TASK TO CARRY OUT: Your copy should repeat each record below exactly and contain no images.

SOURCE DATA:

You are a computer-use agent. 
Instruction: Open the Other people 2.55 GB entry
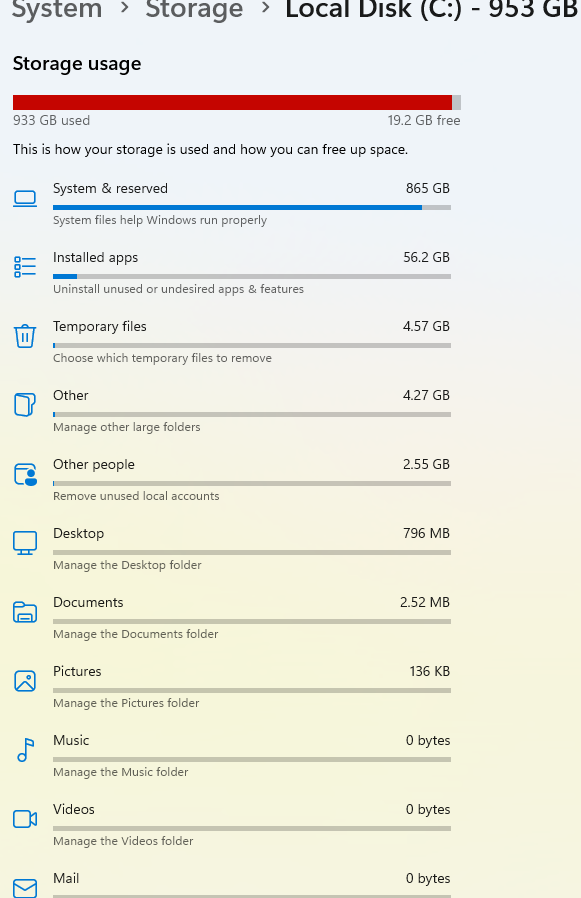pyautogui.click(x=252, y=479)
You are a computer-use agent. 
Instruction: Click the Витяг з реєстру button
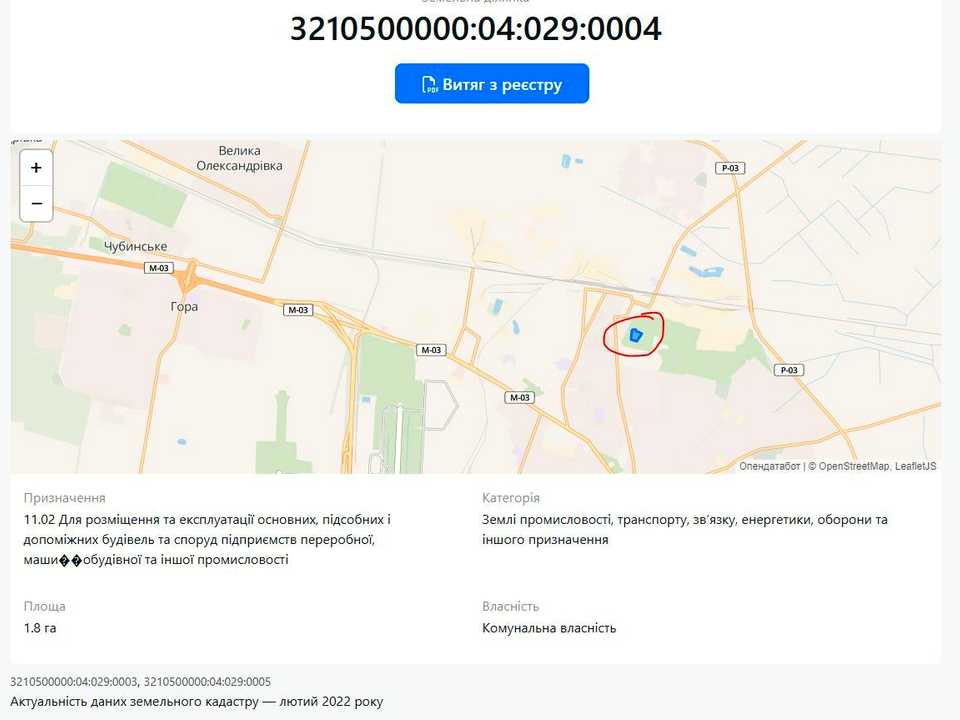point(492,84)
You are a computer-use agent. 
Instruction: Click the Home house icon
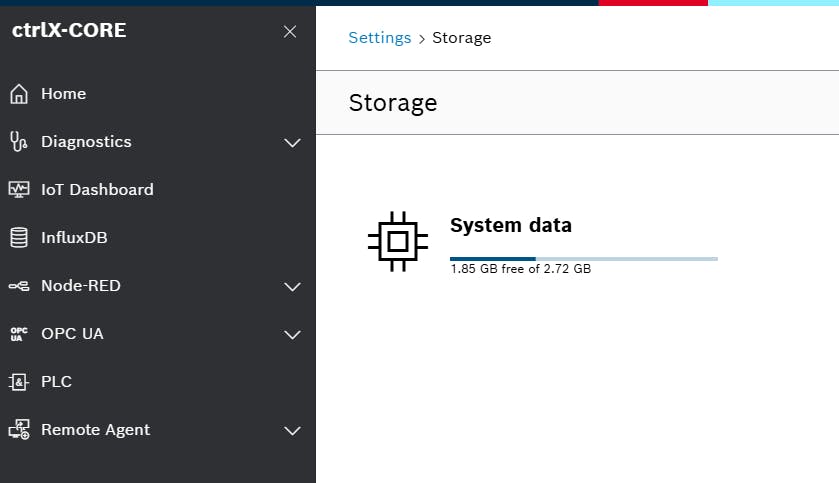coord(18,94)
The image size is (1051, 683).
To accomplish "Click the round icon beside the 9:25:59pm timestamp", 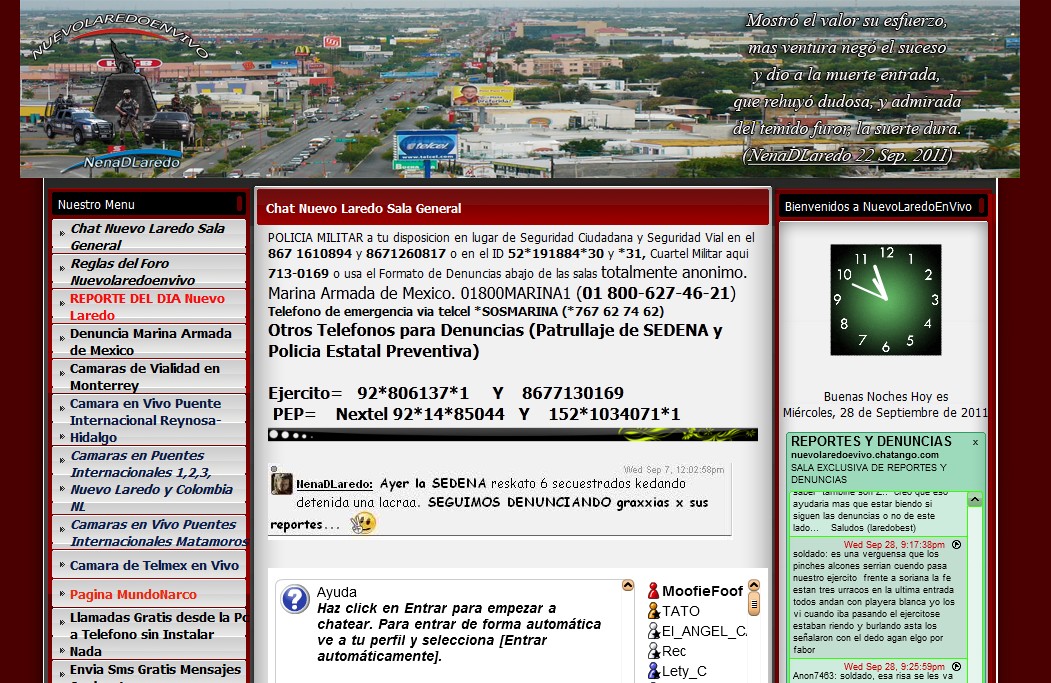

TASK RESULT:
You are a computer-use agent. 
Instruction: Open the Other people 2.55 GB entry
pyautogui.click(x=252, y=479)
You are a computer-use agent. 
Instruction: Click the Витяг з реєстру button
point(492,84)
You are a computer-use agent. 
Instruction: Click the Home house icon
coord(18,94)
The image size is (1051, 683).
To accomplish "Click the round icon beside the 9:25:59pm timestamp", 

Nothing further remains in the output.